Rewrite everything from the line containing "Given: Select the IP2Location 机房 ISP card" down to the end of the entries, replacing "slider handle" with "slider knob" and changing nothing else. Leave the pictures out of your answer.
-- Start DATASET RECORDS --
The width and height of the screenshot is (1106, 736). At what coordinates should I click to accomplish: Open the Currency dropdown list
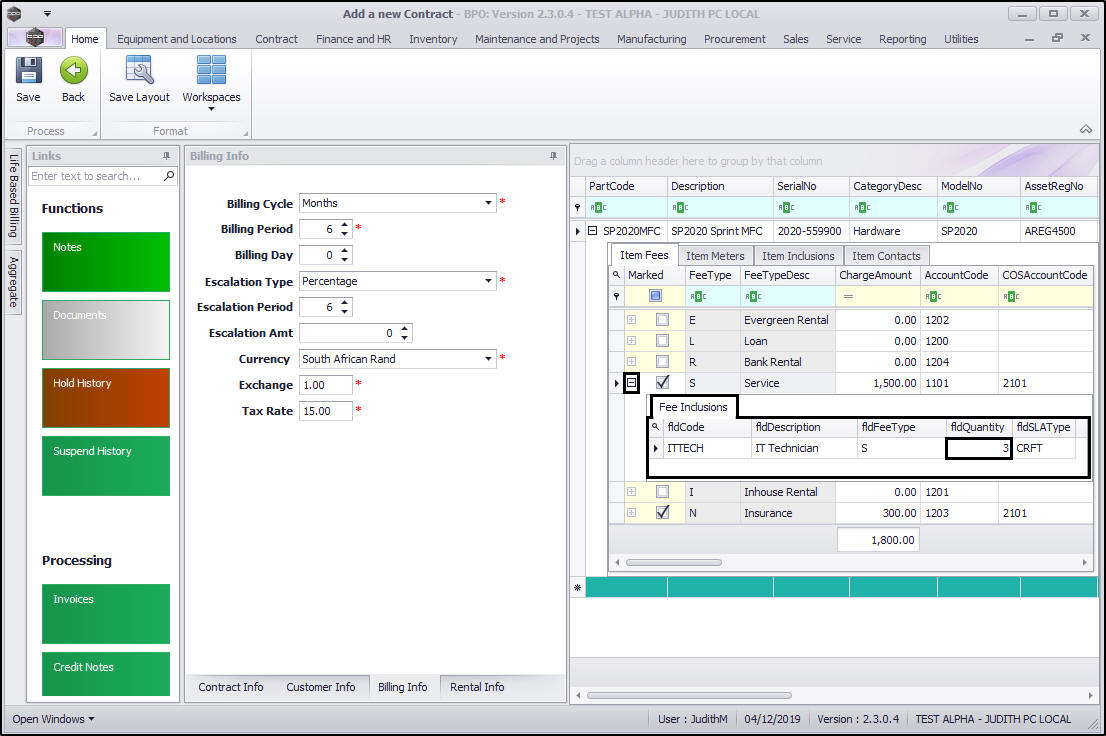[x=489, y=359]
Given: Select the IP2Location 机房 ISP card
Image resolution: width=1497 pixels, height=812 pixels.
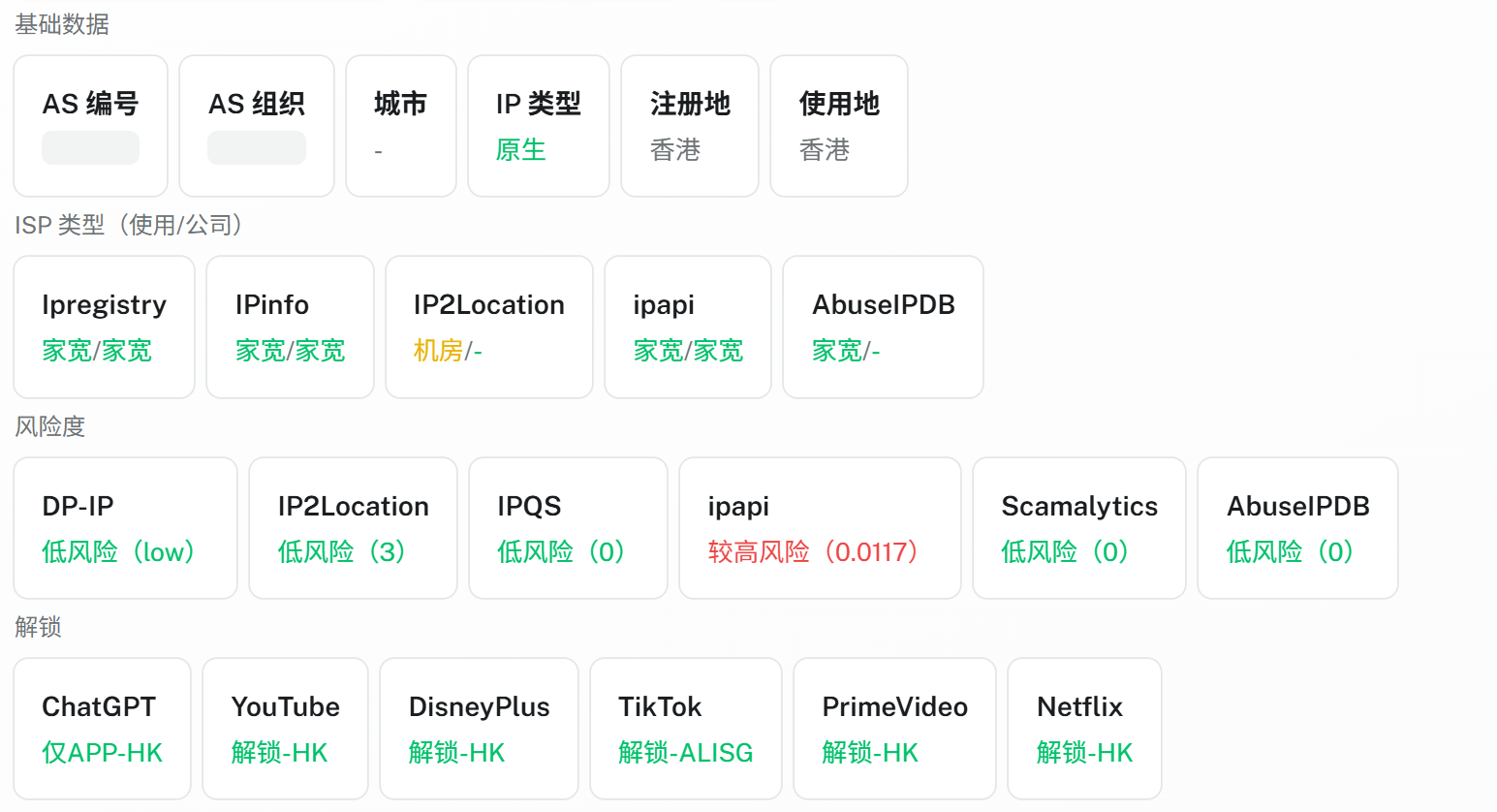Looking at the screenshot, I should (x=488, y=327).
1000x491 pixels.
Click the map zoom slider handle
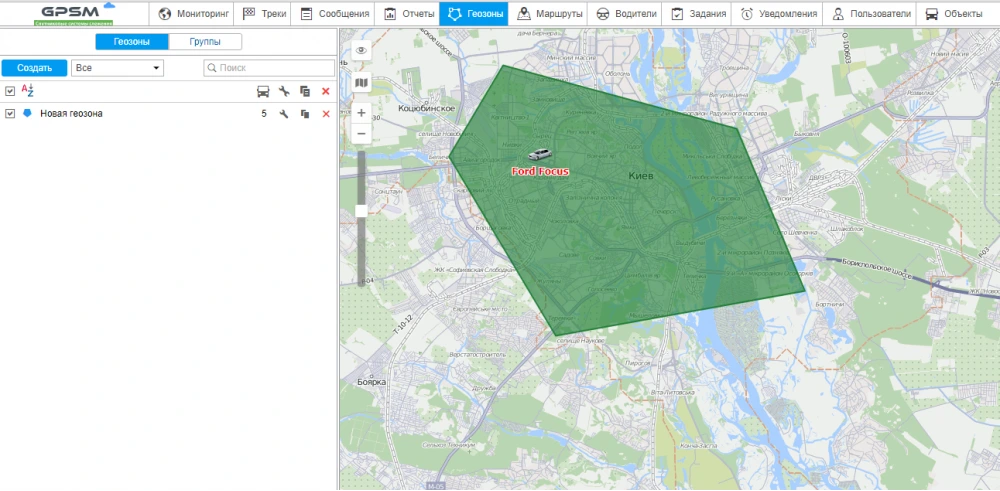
-- End DATASET RECORDS --
▶ **WRITTEN RESPONSE**
Given: Select the IP2Location 机房 ISP card
Image resolution: width=1497 pixels, height=812 pixels.
Looking at the screenshot, I should (x=488, y=327).
1000x491 pixels.
Click the map zoom slider knob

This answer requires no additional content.